● **What is required**:
Render the lines below, from the line with "coordinates (567, 404)." through the line with "(780, 442).", as a Markdown table with the columns No. and Text. Number each row, include both end lines, and leave out blank lines.

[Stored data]
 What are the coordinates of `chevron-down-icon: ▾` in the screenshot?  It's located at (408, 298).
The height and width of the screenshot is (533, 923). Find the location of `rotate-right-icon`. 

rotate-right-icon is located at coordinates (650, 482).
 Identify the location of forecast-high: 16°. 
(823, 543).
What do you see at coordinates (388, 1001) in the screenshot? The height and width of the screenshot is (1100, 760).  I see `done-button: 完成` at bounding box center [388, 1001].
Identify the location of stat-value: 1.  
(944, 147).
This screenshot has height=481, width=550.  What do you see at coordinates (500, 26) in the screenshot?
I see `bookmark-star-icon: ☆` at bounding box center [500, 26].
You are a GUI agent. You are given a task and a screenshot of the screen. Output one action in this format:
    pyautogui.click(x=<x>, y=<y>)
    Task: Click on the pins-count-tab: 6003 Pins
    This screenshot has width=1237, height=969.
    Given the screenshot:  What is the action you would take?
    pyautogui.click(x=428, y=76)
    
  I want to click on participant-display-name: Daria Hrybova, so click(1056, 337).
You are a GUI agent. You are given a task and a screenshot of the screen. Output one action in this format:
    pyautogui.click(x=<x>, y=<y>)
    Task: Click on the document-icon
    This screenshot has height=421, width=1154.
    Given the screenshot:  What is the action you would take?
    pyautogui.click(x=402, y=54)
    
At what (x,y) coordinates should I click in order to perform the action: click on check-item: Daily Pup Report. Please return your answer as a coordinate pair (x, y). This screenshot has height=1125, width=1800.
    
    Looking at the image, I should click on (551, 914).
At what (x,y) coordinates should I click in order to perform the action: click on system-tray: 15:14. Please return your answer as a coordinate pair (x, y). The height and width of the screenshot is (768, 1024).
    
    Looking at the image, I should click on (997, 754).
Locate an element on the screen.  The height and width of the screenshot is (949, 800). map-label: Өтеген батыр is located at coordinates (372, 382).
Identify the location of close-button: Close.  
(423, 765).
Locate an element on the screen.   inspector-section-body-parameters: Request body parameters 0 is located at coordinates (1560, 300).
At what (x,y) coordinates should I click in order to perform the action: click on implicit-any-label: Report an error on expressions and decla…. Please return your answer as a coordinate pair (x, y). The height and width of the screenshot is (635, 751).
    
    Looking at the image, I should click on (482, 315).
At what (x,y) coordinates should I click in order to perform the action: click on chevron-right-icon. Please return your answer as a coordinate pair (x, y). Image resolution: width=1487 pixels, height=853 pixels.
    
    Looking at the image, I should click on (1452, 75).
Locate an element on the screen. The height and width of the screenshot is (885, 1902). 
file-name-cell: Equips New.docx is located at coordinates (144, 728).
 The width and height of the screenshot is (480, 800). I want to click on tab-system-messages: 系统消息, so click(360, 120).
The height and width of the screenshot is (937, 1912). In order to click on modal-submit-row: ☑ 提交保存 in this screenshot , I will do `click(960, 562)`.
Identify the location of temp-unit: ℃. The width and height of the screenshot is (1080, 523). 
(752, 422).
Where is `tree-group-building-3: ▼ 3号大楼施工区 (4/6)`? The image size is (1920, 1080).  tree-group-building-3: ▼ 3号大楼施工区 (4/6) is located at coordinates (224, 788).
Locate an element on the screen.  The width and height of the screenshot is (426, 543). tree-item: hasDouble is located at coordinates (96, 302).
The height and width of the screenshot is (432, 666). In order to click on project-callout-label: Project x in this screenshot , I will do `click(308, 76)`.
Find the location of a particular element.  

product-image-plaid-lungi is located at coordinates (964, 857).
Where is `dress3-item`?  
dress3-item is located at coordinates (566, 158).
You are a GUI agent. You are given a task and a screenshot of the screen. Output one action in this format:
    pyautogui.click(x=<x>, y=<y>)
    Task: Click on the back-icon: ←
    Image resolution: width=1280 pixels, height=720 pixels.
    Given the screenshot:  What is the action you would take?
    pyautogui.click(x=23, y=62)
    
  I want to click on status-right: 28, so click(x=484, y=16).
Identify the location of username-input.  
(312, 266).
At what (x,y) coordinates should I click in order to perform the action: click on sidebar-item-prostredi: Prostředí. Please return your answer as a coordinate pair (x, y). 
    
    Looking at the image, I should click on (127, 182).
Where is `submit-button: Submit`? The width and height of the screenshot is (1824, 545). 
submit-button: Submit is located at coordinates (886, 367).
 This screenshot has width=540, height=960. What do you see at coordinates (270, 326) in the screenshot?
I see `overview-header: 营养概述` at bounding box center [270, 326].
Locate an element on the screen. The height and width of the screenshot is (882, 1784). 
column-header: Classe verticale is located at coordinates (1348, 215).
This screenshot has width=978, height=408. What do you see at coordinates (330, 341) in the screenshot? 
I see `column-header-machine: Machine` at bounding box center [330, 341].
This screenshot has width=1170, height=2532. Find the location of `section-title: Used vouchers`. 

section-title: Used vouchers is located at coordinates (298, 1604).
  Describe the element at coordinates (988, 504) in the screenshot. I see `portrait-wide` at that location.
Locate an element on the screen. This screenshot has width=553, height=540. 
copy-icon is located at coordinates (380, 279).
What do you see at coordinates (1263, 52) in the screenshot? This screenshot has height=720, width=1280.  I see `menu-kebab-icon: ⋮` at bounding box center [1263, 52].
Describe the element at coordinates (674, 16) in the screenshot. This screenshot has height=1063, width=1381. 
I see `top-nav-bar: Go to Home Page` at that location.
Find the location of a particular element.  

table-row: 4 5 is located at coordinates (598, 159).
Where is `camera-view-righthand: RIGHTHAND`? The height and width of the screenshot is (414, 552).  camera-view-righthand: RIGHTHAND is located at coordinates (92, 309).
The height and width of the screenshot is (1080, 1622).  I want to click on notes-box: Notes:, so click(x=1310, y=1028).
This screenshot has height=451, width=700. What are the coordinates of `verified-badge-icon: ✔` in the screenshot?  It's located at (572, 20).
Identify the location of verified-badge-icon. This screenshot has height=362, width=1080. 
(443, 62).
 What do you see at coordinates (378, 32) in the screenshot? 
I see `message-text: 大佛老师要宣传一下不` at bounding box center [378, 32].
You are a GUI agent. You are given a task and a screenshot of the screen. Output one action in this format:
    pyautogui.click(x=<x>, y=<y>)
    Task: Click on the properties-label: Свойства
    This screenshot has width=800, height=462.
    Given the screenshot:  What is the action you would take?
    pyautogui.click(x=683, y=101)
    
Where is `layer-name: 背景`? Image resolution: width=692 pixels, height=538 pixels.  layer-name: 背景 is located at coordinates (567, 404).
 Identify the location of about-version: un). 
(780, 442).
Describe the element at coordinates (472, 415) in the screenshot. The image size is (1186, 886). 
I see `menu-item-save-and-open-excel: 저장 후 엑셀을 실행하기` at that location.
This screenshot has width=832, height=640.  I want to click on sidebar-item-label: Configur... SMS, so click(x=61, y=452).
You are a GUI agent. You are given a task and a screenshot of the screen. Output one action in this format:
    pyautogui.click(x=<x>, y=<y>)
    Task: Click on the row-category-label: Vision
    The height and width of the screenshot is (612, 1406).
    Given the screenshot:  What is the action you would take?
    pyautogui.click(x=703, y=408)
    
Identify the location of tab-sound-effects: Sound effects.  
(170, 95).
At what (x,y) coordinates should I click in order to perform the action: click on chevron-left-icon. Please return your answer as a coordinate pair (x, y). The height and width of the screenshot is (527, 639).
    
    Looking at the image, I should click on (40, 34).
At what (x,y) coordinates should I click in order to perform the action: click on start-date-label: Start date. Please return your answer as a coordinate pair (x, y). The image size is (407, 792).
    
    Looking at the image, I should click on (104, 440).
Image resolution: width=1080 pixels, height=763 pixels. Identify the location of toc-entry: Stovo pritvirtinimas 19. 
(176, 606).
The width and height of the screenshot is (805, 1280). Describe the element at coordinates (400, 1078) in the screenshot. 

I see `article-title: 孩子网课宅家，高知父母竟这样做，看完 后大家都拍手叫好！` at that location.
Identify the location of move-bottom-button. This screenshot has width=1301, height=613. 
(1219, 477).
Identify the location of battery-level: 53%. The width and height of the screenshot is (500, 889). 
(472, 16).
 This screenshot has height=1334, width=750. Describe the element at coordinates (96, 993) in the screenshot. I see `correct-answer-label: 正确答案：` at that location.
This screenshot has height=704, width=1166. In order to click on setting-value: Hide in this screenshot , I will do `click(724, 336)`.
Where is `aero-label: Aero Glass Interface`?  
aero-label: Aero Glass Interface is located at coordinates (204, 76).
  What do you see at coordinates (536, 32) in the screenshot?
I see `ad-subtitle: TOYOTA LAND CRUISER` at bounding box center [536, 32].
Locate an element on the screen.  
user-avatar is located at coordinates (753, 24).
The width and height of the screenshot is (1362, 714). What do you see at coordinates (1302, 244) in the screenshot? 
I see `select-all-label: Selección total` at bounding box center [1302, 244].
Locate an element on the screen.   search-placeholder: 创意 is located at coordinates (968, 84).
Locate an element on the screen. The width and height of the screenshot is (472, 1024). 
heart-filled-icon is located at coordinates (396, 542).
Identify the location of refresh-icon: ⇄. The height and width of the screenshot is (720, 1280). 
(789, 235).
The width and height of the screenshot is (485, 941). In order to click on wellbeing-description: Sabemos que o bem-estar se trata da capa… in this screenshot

● **Solution to this exercise**:
| No. | Text |
|---|---|
| 1 | Where is `layer-name: 背景`? Image resolution: width=692 pixels, height=538 pixels.  layer-name: 背景 is located at coordinates (567, 404). |
| 2 |  Identify the location of about-version: un).  |
| 3 | (780, 442). |